- Task brief
All of the data, from the first line to the last, should be reproduced without alteration.

═══ Materials provided

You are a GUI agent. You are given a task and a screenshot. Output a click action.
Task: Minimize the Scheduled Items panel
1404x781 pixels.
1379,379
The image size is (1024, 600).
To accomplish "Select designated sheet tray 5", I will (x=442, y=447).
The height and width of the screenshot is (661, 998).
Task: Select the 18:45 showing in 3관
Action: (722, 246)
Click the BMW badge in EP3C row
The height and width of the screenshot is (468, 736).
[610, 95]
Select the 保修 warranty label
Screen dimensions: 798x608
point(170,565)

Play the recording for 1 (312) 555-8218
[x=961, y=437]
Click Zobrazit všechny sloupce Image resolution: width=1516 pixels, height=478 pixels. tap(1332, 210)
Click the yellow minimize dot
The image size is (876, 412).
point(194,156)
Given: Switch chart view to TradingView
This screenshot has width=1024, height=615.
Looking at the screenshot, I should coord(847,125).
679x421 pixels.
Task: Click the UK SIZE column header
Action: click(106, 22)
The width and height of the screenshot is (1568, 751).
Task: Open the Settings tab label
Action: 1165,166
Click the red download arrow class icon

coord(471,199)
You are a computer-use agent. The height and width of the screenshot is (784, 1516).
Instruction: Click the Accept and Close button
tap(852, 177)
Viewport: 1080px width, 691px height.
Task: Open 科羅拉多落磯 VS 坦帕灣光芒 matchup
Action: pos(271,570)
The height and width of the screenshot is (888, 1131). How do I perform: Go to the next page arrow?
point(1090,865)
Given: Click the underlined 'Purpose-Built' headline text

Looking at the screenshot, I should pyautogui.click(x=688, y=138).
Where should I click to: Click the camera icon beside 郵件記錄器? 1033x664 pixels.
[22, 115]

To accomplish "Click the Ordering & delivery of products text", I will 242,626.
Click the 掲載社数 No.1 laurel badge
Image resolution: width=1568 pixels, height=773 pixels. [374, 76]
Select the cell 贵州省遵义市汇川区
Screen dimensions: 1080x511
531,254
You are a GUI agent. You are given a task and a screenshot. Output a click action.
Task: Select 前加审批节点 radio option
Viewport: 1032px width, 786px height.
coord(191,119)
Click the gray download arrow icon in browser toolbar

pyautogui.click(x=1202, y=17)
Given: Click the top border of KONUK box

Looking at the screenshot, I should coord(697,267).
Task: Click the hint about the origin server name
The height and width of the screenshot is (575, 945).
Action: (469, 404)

══════

- Written answer
You are a GUI agent. You are given a task and a screenshot. Output a click action.
Task: Minimize the Scheduled Items panel
1404x781 pixels.
1379,379
The image size is (1024, 600).
To accomplish "Select designated sheet tray 5", I will (x=442, y=447).
The height and width of the screenshot is (661, 998).
Task: Select the 18:45 showing in 3관
Action: (722, 246)
Click the BMW badge in EP3C row
The height and width of the screenshot is (468, 736).
[610, 95]
Select the 保修 warranty label
Screen dimensions: 798x608
point(170,565)

Play the recording for 1 (312) 555-8218
[x=961, y=437]
Click Zobrazit všechny sloupce Image resolution: width=1516 pixels, height=478 pixels. tap(1332, 210)
Click the yellow minimize dot
The image size is (876, 412).
point(194,156)
Given: Switch chart view to TradingView
This screenshot has width=1024, height=615.
Looking at the screenshot, I should coord(847,125).
679x421 pixels.
Task: Click the UK SIZE column header
Action: click(106, 22)
The width and height of the screenshot is (1568, 751).
Task: Open the Settings tab label
Action: 1165,166
Click the red download arrow class icon

coord(471,199)
You are a computer-use agent. The height and width of the screenshot is (784, 1516).
Instruction: Click the Accept and Close button
tap(852, 177)
Viewport: 1080px width, 691px height.
Task: Open 科羅拉多落磯 VS 坦帕灣光芒 matchup
Action: pos(271,570)
The height and width of the screenshot is (888, 1131). How do I perform: Go to the next page arrow?
point(1090,865)
Given: Click the underlined 'Purpose-Built' headline text

Looking at the screenshot, I should pyautogui.click(x=688, y=138).
Where should I click to: Click the camera icon beside 郵件記錄器? 1033x664 pixels.
[22, 115]

To accomplish "Click the Ordering & delivery of products text", I will 242,626.
Click the 掲載社数 No.1 laurel badge
Image resolution: width=1568 pixels, height=773 pixels. [374, 76]
Select the cell 贵州省遵义市汇川区
Screen dimensions: 1080x511
531,254
You are a GUI agent. You are given a task and a screenshot. Output a click action.
Task: Select 前加审批节点 radio option
Viewport: 1032px width, 786px height.
coord(191,119)
Click the gray download arrow icon in browser toolbar

pyautogui.click(x=1202, y=17)
Given: Click the top border of KONUK box

Looking at the screenshot, I should coord(697,267).
Task: Click the hint about the origin server name
The height and width of the screenshot is (575, 945).
Action: (469, 404)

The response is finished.